Currently at the corner of 13th Avenue and 5th Street Southeast sits the Stephenson & Co. Grocers building, a piece of the area’s history. Rather than tear it down to make space for the event centre, the city plans to relocate the brick building for safekeeping.
The city is also evaluating how it could be integrated back into the city’s modern-day landscape, with a final decision still to come.
The 125-year-old American Elm tree in Victoria Park, colloquially known as the Stampede Elm, was planted at the intersection of four backyards in the early 1900s. In the decades since, that tree has seen the city grow up around it.
The city plans to remove the tree that currently sits in the middle of a surface parking lot, but not without preserving some of its history.
Approximately 150 seeds have been collected from the tree, some of which have been propagated in a city tree nursery. Branches were cut from the tree and are being cultivated into new trees, with an eye to have genetically-identical trees planted in the city’s urban forest.
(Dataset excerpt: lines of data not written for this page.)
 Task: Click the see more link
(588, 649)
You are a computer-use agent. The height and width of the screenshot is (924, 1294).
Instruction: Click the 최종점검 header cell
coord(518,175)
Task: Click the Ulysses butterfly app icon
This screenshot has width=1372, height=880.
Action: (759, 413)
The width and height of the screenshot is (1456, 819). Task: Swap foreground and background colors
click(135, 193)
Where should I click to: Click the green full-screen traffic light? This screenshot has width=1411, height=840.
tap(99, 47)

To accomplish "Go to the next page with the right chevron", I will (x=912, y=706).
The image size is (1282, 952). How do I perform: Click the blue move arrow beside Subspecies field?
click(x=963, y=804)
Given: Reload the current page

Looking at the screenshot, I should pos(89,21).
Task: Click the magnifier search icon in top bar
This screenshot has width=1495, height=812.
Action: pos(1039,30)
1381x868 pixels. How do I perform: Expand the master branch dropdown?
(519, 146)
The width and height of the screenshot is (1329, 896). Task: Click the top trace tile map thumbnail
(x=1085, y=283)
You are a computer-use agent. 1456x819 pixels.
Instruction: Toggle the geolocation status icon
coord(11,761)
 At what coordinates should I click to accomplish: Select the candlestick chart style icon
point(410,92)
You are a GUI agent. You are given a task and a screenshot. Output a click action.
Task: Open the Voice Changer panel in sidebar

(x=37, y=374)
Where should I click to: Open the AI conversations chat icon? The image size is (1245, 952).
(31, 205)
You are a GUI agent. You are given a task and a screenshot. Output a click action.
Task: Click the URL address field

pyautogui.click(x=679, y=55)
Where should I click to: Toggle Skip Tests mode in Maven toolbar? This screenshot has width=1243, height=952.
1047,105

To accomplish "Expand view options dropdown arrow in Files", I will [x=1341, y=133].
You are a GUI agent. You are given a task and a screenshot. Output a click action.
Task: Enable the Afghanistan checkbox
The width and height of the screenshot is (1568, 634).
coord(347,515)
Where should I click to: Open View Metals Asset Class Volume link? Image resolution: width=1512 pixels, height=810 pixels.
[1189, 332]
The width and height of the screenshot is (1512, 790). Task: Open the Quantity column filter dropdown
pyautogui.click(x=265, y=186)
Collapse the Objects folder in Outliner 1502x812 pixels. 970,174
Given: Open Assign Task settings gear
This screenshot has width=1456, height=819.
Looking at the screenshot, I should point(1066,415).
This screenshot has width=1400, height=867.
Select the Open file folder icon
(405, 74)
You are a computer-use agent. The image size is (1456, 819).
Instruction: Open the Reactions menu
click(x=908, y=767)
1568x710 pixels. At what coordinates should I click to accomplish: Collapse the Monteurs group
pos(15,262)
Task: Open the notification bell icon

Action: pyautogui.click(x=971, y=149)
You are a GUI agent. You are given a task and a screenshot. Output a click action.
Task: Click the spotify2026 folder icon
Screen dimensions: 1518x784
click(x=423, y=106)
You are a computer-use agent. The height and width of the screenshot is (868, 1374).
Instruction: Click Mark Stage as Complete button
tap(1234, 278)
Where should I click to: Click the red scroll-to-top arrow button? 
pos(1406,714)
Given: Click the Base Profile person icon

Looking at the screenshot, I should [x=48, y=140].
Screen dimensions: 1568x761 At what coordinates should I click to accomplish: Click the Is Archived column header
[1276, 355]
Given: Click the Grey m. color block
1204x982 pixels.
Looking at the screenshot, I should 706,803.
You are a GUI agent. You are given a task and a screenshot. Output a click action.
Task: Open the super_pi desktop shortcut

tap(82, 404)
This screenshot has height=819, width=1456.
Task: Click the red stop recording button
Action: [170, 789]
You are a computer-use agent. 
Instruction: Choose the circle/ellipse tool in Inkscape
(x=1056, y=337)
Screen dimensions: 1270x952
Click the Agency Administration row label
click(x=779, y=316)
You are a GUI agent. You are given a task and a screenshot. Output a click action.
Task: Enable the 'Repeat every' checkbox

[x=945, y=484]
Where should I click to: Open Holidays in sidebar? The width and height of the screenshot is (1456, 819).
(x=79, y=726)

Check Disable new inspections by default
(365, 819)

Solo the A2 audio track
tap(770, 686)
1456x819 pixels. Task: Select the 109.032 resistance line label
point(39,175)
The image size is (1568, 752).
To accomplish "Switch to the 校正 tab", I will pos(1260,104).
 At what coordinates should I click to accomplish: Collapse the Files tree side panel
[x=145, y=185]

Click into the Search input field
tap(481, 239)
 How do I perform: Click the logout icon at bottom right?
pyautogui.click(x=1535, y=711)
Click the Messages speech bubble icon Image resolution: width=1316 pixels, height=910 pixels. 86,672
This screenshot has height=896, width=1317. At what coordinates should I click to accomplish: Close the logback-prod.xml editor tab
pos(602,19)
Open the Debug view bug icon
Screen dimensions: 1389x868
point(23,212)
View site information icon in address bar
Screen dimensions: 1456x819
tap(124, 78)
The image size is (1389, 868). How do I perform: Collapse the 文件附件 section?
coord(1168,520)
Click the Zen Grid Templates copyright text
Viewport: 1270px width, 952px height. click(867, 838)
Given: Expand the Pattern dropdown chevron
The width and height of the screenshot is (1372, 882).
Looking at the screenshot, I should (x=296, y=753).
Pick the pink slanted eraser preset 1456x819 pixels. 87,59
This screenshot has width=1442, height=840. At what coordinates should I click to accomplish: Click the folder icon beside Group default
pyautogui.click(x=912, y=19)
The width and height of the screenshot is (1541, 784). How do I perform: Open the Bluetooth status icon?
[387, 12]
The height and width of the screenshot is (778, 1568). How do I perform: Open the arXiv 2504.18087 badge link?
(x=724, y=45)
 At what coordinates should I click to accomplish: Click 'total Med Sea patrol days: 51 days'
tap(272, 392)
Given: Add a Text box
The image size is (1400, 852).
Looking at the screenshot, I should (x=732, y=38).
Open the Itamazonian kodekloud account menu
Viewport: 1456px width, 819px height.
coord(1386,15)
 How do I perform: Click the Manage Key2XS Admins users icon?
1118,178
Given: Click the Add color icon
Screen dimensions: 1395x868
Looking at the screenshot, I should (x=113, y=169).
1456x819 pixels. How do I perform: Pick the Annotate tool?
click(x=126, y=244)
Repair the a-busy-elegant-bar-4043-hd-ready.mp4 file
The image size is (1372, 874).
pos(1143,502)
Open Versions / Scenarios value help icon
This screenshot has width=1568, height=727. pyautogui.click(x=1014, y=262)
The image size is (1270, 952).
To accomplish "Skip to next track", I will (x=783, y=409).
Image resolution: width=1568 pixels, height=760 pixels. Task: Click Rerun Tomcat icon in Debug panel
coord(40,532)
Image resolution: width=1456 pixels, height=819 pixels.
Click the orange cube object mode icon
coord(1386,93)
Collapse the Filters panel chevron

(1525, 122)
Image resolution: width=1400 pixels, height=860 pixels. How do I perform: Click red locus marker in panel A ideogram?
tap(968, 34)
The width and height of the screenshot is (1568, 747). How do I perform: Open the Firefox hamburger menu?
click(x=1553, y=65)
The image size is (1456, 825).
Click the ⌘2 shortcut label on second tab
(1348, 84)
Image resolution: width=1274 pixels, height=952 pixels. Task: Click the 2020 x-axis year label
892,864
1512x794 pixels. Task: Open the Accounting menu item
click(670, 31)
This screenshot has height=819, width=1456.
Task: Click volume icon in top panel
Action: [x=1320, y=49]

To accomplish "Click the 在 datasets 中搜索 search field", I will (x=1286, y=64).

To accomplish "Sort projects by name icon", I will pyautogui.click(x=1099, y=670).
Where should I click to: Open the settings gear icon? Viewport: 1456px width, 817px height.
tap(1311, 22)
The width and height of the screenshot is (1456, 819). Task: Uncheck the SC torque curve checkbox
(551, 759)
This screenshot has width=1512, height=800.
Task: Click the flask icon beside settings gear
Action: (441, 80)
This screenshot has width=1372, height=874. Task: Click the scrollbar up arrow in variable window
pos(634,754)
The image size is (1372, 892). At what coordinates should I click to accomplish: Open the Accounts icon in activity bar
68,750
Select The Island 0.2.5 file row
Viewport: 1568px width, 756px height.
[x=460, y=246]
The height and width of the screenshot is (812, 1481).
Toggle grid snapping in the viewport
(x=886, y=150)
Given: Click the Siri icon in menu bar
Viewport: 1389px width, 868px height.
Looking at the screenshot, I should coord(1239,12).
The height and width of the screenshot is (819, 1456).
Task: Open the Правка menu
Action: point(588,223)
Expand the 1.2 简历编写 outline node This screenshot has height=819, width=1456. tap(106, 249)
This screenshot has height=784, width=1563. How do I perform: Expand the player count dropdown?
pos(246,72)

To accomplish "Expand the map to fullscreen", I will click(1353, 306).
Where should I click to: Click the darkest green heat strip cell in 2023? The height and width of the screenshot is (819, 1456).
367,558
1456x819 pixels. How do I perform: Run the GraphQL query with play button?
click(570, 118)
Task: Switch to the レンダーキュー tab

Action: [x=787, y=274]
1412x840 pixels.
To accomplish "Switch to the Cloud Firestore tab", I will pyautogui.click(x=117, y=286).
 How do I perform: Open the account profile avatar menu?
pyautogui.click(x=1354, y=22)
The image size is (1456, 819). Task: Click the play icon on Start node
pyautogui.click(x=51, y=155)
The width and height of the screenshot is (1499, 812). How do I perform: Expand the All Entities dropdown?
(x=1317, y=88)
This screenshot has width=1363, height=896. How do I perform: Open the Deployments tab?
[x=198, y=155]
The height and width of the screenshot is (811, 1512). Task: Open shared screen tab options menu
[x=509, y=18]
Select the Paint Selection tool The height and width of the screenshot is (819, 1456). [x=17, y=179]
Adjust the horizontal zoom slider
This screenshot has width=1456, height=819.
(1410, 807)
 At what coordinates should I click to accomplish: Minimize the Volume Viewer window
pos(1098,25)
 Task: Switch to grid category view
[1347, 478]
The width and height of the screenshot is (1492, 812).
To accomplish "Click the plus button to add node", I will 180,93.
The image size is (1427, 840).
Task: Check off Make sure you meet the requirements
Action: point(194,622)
The city hopes that between 100 to 200 trees will be replanted from the Stampede Elm.
The University of Calgary has also digitally captured the character tree.
It was scanned with a terrestrial laser scanner from 12 locations, images which have been added to the Alberta Digital Heritage Archive.
The event centre’s lead said the scans have created a “tactile tool” that helps tell the tree’s tale for future generations.
“We are grateful the University of Calgary was able to use this technology to capture the Victoria Park Elm,” Bob Hunter said. “Their work will allow us to remember and honour what Calgary’s landscape looked like in its first 150 years.”
The work on the block is part of the $1.22 billion budgeted to create a new event centre, which will include a new home for the Calgary Flames, a community rink and plaza, as well as improvements to area streets that are expected to have new hotels built to serve the event centre and the newly-expanded BMO Centre.